====== Entries provided

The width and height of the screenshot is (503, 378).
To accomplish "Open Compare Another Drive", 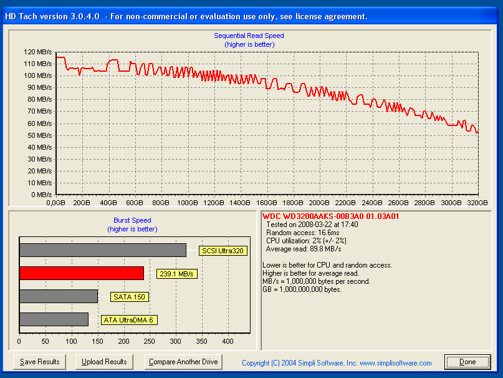I will [x=183, y=362].
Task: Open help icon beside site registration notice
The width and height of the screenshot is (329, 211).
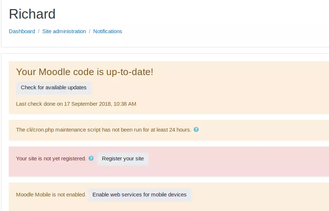Action: coord(91,158)

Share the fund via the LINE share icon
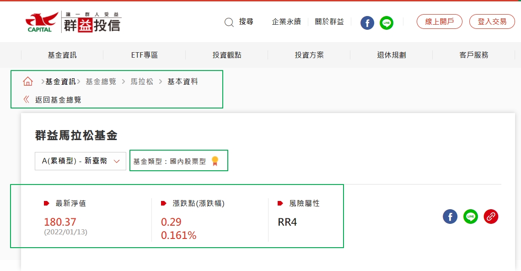470,217
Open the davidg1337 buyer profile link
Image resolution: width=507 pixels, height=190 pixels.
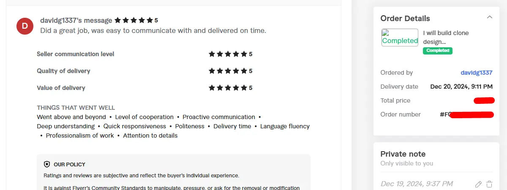(477, 73)
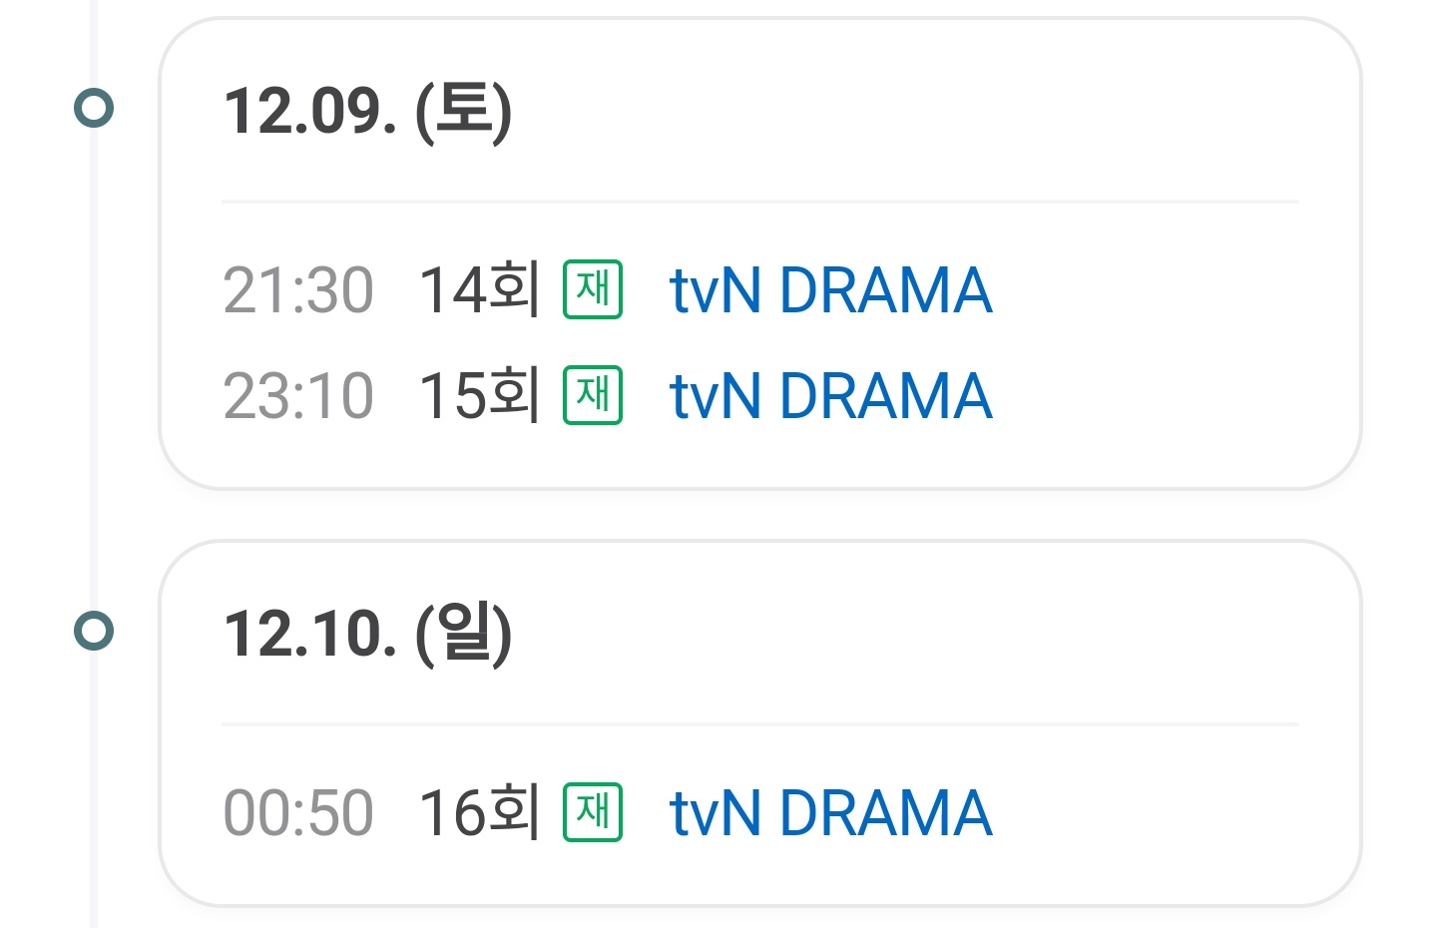Select the timeline circle for 12.09. (토)

click(x=94, y=108)
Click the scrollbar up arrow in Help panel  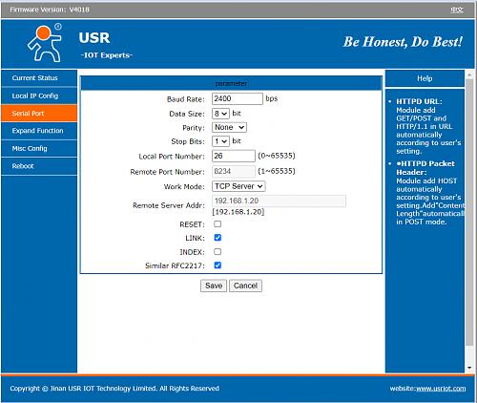pos(469,74)
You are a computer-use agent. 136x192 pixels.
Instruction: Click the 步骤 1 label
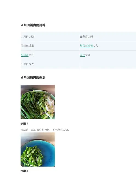point(24,124)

============

§ **Assignment**:
In the entries above, every line from the line with "The width and height of the screenshot is (329, 211)." to the line with "Open the davidg1337 buyer profile link" is to be printed exactly, with both ends included and pictures excluded.

§ **Answer section**:
The width and height of the screenshot is (329, 211).
Action: coord(91,158)

Share the fund via the LINE share icon
470,217
Open the davidg1337 buyer profile link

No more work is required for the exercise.